## [WHAT THE EXERCISE ASKS]
Every record needs to be restated word for word.

^^^^^^^^^^^^^^^^

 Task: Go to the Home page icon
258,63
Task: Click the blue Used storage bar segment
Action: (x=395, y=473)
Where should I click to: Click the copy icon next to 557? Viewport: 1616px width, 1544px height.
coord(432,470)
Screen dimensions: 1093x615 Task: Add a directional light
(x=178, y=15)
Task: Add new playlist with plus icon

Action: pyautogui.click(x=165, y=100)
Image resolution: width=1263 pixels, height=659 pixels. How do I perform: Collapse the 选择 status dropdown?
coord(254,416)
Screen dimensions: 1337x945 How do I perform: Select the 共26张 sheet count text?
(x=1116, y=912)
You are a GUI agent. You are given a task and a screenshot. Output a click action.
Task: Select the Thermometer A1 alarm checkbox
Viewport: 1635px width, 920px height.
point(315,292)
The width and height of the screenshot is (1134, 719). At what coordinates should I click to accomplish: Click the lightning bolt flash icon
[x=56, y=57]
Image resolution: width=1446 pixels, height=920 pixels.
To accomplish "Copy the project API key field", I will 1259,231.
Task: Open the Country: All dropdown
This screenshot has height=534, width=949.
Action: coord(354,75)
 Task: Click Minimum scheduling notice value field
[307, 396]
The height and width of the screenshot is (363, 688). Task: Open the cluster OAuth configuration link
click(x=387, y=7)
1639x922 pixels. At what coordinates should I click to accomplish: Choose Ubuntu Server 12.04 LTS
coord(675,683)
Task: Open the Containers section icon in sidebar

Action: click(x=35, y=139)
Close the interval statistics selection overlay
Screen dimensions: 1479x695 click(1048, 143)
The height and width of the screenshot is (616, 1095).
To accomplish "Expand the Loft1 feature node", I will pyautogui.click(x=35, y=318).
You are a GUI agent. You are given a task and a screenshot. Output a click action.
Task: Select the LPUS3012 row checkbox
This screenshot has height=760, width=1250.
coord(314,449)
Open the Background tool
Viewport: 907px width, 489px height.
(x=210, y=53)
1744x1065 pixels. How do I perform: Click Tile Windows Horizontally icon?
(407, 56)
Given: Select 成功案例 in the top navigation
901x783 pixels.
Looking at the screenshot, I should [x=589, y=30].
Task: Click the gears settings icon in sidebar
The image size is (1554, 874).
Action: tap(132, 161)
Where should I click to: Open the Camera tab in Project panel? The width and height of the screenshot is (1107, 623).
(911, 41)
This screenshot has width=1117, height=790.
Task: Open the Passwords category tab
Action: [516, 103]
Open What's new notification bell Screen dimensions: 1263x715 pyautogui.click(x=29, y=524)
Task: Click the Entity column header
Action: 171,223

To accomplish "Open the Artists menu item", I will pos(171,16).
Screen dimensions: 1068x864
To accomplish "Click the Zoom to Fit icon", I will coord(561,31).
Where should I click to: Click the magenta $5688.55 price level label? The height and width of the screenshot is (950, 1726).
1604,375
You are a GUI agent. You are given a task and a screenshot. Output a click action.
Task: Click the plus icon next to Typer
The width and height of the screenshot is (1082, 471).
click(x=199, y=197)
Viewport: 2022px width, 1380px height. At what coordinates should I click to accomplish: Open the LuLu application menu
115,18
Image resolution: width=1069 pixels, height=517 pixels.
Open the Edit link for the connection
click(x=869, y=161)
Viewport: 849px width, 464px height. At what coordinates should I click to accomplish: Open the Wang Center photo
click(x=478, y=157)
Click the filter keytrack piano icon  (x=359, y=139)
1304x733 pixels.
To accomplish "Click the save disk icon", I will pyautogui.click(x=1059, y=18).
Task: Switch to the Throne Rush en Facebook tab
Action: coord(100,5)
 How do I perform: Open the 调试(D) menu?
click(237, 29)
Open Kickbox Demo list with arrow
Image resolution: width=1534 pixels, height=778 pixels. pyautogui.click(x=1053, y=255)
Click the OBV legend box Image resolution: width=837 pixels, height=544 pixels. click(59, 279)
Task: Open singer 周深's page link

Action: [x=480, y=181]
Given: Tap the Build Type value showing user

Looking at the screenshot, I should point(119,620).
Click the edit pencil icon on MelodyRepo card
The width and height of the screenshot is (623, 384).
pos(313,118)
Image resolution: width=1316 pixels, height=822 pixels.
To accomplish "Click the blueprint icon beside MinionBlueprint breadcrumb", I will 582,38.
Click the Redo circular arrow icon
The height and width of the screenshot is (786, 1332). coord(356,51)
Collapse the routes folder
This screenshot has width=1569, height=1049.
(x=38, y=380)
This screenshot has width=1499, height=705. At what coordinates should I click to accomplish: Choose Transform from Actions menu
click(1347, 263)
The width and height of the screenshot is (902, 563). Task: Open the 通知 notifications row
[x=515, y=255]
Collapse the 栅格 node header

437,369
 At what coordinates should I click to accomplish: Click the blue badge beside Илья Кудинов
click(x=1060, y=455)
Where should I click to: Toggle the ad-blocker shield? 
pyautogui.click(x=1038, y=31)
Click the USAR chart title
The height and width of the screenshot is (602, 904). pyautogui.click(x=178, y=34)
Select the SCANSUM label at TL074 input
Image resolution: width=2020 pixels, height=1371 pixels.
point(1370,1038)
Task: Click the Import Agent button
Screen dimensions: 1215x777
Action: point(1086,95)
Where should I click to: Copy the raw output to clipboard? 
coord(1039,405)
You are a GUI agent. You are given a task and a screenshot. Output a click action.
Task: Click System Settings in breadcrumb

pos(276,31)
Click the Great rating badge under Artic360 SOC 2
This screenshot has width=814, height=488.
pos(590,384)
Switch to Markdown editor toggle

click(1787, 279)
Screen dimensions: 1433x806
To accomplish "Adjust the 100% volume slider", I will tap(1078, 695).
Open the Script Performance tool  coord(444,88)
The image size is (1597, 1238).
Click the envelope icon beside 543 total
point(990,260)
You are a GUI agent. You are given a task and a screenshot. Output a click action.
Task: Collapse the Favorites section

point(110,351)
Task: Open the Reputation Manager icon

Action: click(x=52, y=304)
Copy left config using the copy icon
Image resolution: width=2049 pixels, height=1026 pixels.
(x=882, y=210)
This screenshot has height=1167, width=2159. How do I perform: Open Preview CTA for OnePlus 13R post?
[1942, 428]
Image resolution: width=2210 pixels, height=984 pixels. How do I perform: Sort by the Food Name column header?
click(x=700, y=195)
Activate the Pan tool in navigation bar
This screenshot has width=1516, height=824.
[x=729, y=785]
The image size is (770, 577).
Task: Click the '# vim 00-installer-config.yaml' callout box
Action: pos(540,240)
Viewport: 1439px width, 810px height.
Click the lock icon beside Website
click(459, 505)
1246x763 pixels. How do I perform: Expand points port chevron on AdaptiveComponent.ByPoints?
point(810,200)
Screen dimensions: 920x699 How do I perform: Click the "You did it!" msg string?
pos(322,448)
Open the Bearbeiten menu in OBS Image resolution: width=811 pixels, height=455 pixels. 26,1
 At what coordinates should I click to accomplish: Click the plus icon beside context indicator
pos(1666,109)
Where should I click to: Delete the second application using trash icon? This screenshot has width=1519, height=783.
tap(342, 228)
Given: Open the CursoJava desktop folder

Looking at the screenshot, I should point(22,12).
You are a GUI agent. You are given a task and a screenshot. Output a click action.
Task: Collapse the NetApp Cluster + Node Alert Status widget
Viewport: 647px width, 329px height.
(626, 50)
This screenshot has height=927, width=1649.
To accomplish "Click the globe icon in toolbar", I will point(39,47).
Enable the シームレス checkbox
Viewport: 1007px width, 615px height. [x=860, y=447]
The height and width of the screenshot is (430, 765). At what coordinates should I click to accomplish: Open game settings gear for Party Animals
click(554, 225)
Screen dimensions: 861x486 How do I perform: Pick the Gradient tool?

^^^^^^^^^^^^^^^^

## [OUTPUT BELOW]
 Task: Go to the Home page icon
258,63
Task: Click the blue Used storage bar segment
Action: (x=395, y=473)
Where should I click to: Click the copy icon next to 557? Viewport: 1616px width, 1544px height.
coord(432,470)
Screen dimensions: 1093x615 Task: Add a directional light
(x=178, y=15)
Task: Add new playlist with plus icon

Action: pyautogui.click(x=165, y=100)
Image resolution: width=1263 pixels, height=659 pixels. How do I perform: Collapse the 选择 status dropdown?
coord(254,416)
Screen dimensions: 1337x945 How do I perform: Select the 共26张 sheet count text?
(x=1116, y=912)
You are a GUI agent. You are given a task and a screenshot. Output a click action.
Task: Select the Thermometer A1 alarm checkbox
Viewport: 1635px width, 920px height.
point(315,292)
The width and height of the screenshot is (1134, 719). At what coordinates should I click to accomplish: Click the lightning bolt flash icon
[x=56, y=57]
Image resolution: width=1446 pixels, height=920 pixels.
To accomplish "Copy the project API key field", I will 1259,231.
Task: Open the Country: All dropdown
This screenshot has height=534, width=949.
Action: coord(354,75)
 Task: Click Minimum scheduling notice value field
[307, 396]
The height and width of the screenshot is (363, 688). Task: Open the cluster OAuth configuration link
click(x=387, y=7)
1639x922 pixels. At what coordinates should I click to accomplish: Choose Ubuntu Server 12.04 LTS
coord(675,683)
Task: Open the Containers section icon in sidebar

Action: click(x=35, y=139)
Close the interval statistics selection overlay
Screen dimensions: 1479x695 click(1048, 143)
The height and width of the screenshot is (616, 1095).
To accomplish "Expand the Loft1 feature node", I will pyautogui.click(x=35, y=318).
You are a GUI agent. You are given a task and a screenshot. Output a click action.
Task: Select the LPUS3012 row checkbox
This screenshot has height=760, width=1250.
coord(314,449)
Open the Background tool
Viewport: 907px width, 489px height.
(x=210, y=53)
1744x1065 pixels. How do I perform: Click Tile Windows Horizontally icon?
(407, 56)
Given: Select 成功案例 in the top navigation
901x783 pixels.
Looking at the screenshot, I should [x=589, y=30].
Task: Click the gears settings icon in sidebar
The image size is (1554, 874).
Action: tap(132, 161)
Where should I click to: Open the Camera tab in Project panel? The width and height of the screenshot is (1107, 623).
(911, 41)
This screenshot has width=1117, height=790.
Task: Open the Passwords category tab
Action: [516, 103]
Open What's new notification bell Screen dimensions: 1263x715 pyautogui.click(x=29, y=524)
Task: Click the Entity column header
Action: 171,223

To accomplish "Open the Artists menu item", I will pos(171,16).
Screen dimensions: 1068x864
To accomplish "Click the Zoom to Fit icon", I will coord(561,31).
Where should I click to: Click the magenta $5688.55 price level label? The height and width of the screenshot is (950, 1726).
1604,375
You are a GUI agent. You are given a task and a screenshot. Output a click action.
Task: Click the plus icon next to Typer
The width and height of the screenshot is (1082, 471).
click(x=199, y=197)
Viewport: 2022px width, 1380px height. At what coordinates should I click to accomplish: Open the LuLu application menu
115,18
Image resolution: width=1069 pixels, height=517 pixels.
Open the Edit link for the connection
click(x=869, y=161)
Viewport: 849px width, 464px height. At what coordinates should I click to accomplish: Open the Wang Center photo
click(x=478, y=157)
Click the filter keytrack piano icon  (x=359, y=139)
1304x733 pixels.
To accomplish "Click the save disk icon", I will pyautogui.click(x=1059, y=18).
Task: Switch to the Throne Rush en Facebook tab
Action: coord(100,5)
 How do I perform: Open the 调试(D) menu?
click(237, 29)
Open Kickbox Demo list with arrow
Image resolution: width=1534 pixels, height=778 pixels. pyautogui.click(x=1053, y=255)
Click the OBV legend box Image resolution: width=837 pixels, height=544 pixels. click(59, 279)
Task: Open singer 周深's page link

Action: [x=480, y=181]
Given: Tap the Build Type value showing user

Looking at the screenshot, I should point(119,620).
Click the edit pencil icon on MelodyRepo card
The width and height of the screenshot is (623, 384).
pos(313,118)
Image resolution: width=1316 pixels, height=822 pixels.
To accomplish "Click the blueprint icon beside MinionBlueprint breadcrumb", I will 582,38.
Click the Redo circular arrow icon
The height and width of the screenshot is (786, 1332). coord(356,51)
Collapse the routes folder
This screenshot has width=1569, height=1049.
(x=38, y=380)
This screenshot has width=1499, height=705. At what coordinates should I click to accomplish: Choose Transform from Actions menu
click(1347, 263)
The width and height of the screenshot is (902, 563). Task: Open the 通知 notifications row
[x=515, y=255]
Collapse the 栅格 node header

437,369
 At what coordinates should I click to accomplish: Click the blue badge beside Илья Кудинов
click(x=1060, y=455)
Where should I click to: Toggle the ad-blocker shield? 
pyautogui.click(x=1038, y=31)
Click the USAR chart title
The height and width of the screenshot is (602, 904). pyautogui.click(x=178, y=34)
Select the SCANSUM label at TL074 input
Image resolution: width=2020 pixels, height=1371 pixels.
point(1370,1038)
Task: Click the Import Agent button
Screen dimensions: 1215x777
Action: point(1086,95)
Where should I click to: Copy the raw output to clipboard? 
coord(1039,405)
You are a GUI agent. You are given a task and a screenshot. Output a click action.
Task: Click System Settings in breadcrumb

pos(276,31)
Click the Great rating badge under Artic360 SOC 2
This screenshot has width=814, height=488.
pos(590,384)
Switch to Markdown editor toggle

click(1787, 279)
Screen dimensions: 1433x806
To accomplish "Adjust the 100% volume slider", I will tap(1078, 695).
Open the Script Performance tool  coord(444,88)
The image size is (1597, 1238).
Click the envelope icon beside 543 total
point(990,260)
You are a GUI agent. You are given a task and a screenshot. Output a click action.
Task: Collapse the Favorites section

point(110,351)
Task: Open the Reputation Manager icon

Action: click(x=52, y=304)
Copy left config using the copy icon
Image resolution: width=2049 pixels, height=1026 pixels.
(x=882, y=210)
This screenshot has height=1167, width=2159. How do I perform: Open Preview CTA for OnePlus 13R post?
[1942, 428]
Image resolution: width=2210 pixels, height=984 pixels. How do I perform: Sort by the Food Name column header?
click(x=700, y=195)
Activate the Pan tool in navigation bar
This screenshot has width=1516, height=824.
[x=729, y=785]
The image size is (770, 577).
Task: Click the '# vim 00-installer-config.yaml' callout box
Action: pos(540,240)
Viewport: 1439px width, 810px height.
Click the lock icon beside Website
click(459, 505)
1246x763 pixels. How do I perform: Expand points port chevron on AdaptiveComponent.ByPoints?
point(810,200)
Screen dimensions: 920x699 How do I perform: Click the "You did it!" msg string?
pos(322,448)
Open the Bearbeiten menu in OBS Image resolution: width=811 pixels, height=455 pixels. 26,1
 At what coordinates should I click to accomplish: Click the plus icon beside context indicator
pos(1666,109)
Where should I click to: Delete the second application using trash icon? This screenshot has width=1519, height=783.
tap(342, 228)
Given: Open the CursoJava desktop folder

Looking at the screenshot, I should point(22,12).
You are a GUI agent. You are given a task and a screenshot. Output a click action.
Task: Collapse the NetApp Cluster + Node Alert Status widget
Viewport: 647px width, 329px height.
(626, 50)
This screenshot has height=927, width=1649.
To accomplish "Click the globe icon in toolbar", I will point(39,47).
Enable the シームレス checkbox
Viewport: 1007px width, 615px height. [x=860, y=447]
The height and width of the screenshot is (430, 765). At what coordinates should I click to accomplish: Open game settings gear for Party Animals
click(554, 225)
Screen dimensions: 861x486 How do I perform: Pick the Gradient tool?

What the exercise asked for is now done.